- _INSTRUCTIONS TO FOLLOW_
If a line in the data below holds the word "agent", copy it.

--

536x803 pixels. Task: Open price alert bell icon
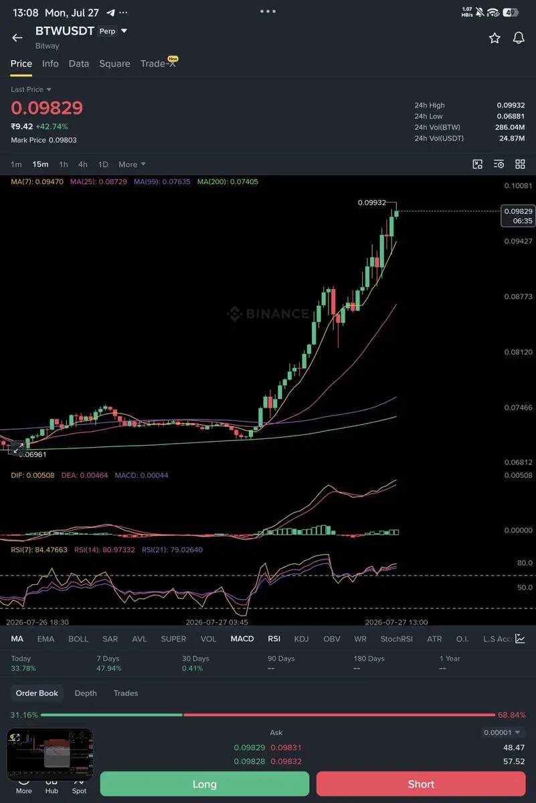click(x=519, y=38)
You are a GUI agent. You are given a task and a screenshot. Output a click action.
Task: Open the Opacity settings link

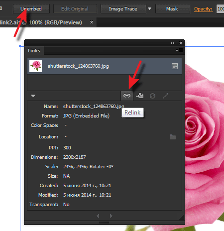point(203,9)
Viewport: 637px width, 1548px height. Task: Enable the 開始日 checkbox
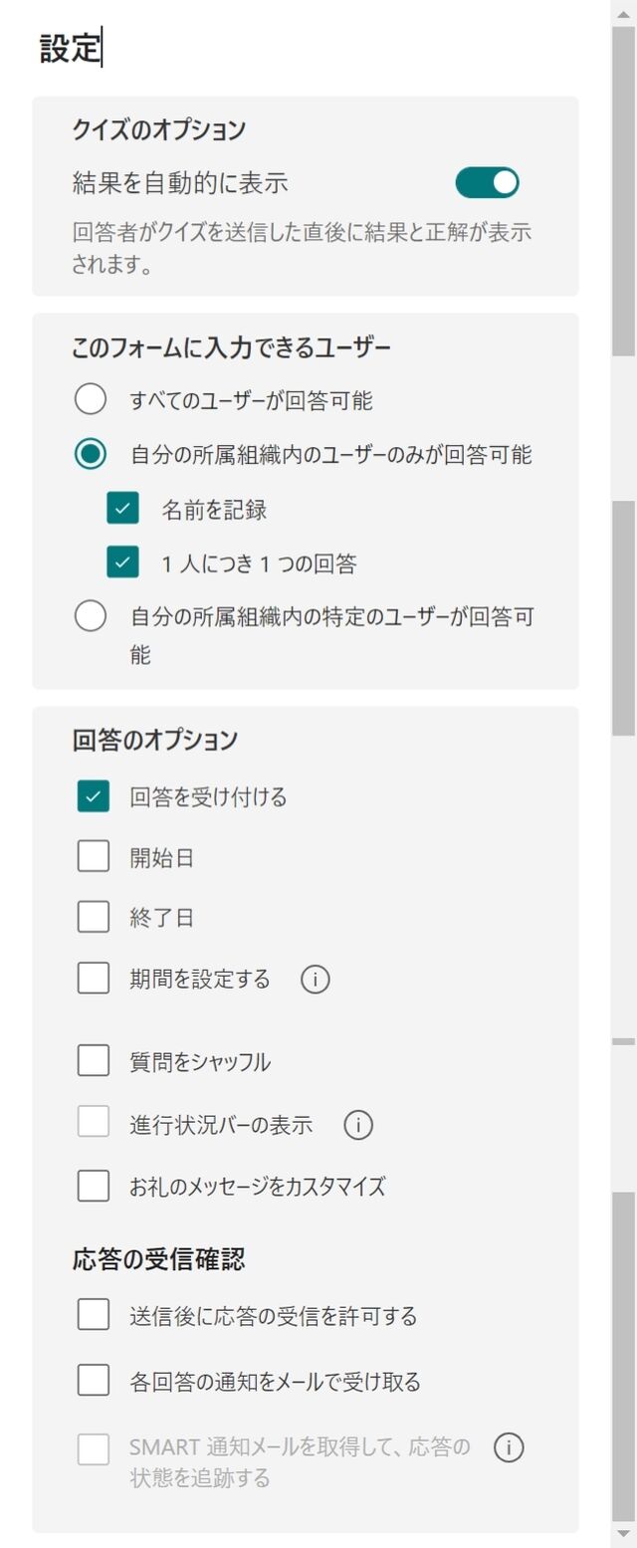(94, 857)
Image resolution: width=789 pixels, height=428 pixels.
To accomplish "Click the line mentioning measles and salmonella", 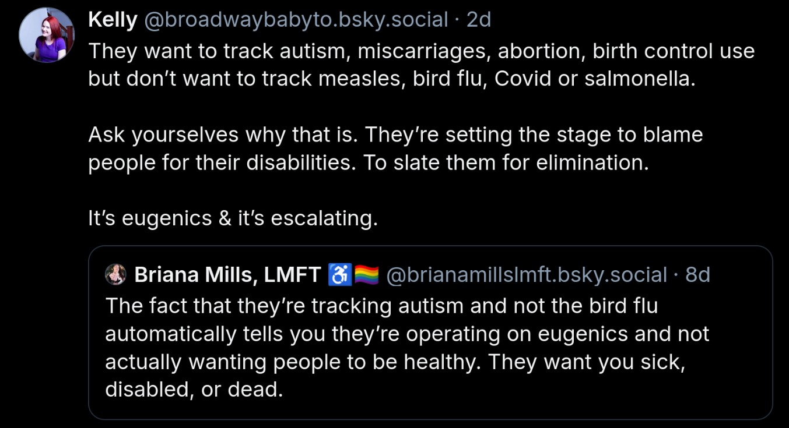I will click(x=392, y=79).
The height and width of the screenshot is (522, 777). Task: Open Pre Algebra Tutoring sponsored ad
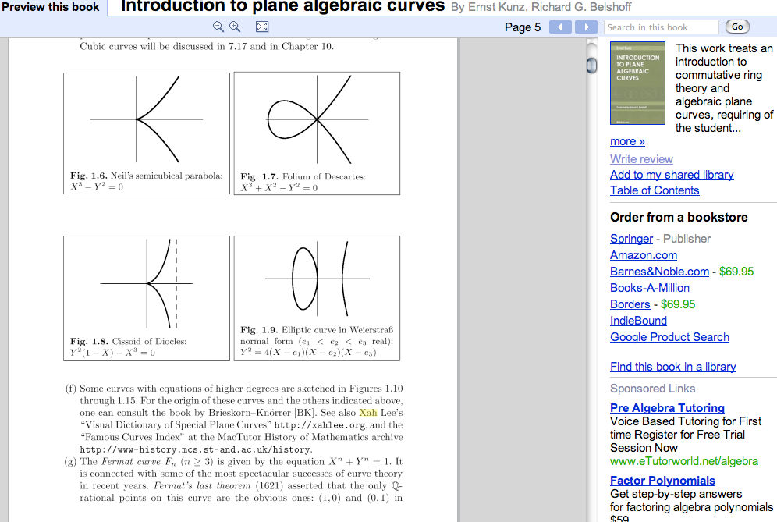click(667, 408)

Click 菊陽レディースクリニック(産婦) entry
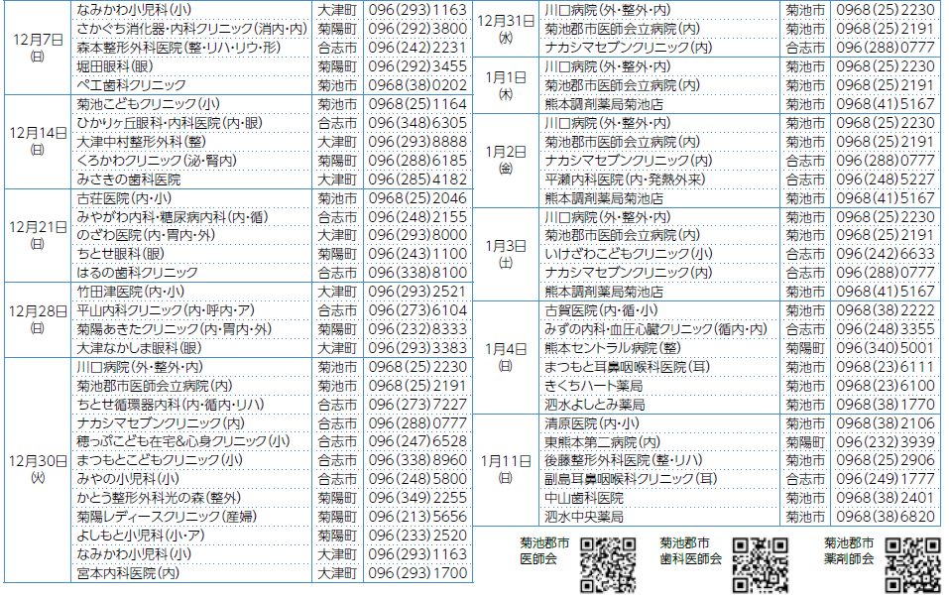pos(166,517)
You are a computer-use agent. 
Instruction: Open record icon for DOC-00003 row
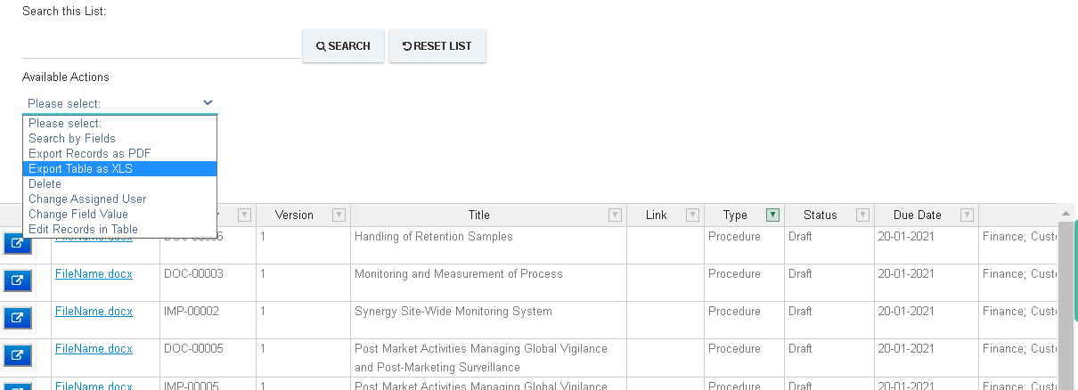click(18, 281)
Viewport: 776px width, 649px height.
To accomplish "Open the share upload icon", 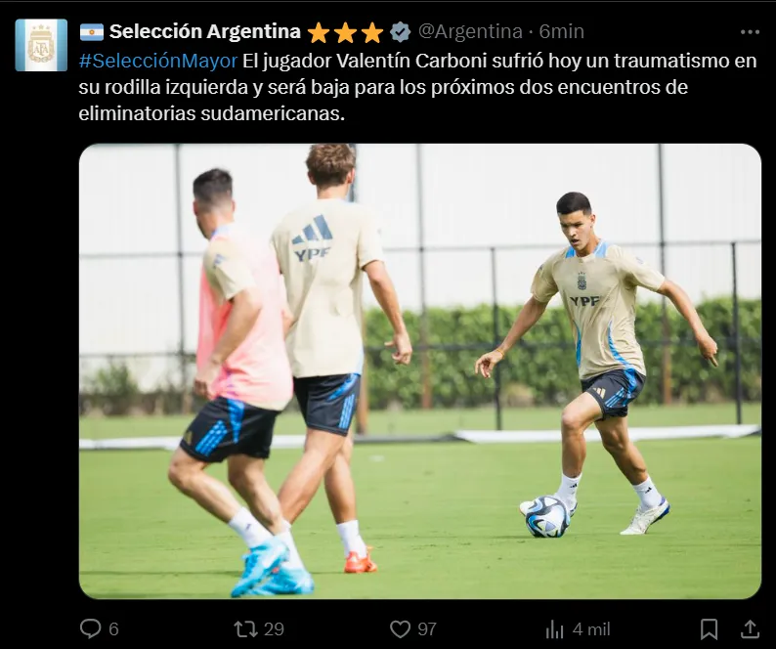I will 750,629.
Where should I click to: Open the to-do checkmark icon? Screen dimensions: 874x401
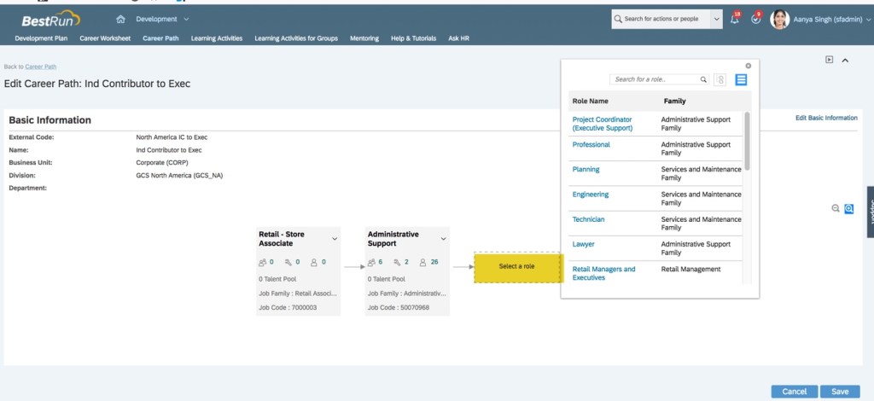[755, 19]
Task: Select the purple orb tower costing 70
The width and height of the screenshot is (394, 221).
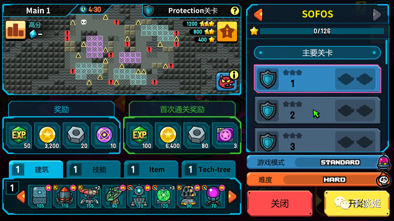Action: pyautogui.click(x=213, y=197)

--

- _YOUR SOLUTION_
You are a GUI agent. You are given a task and a screenshot. Output a click action.
You are a computer-use agent. 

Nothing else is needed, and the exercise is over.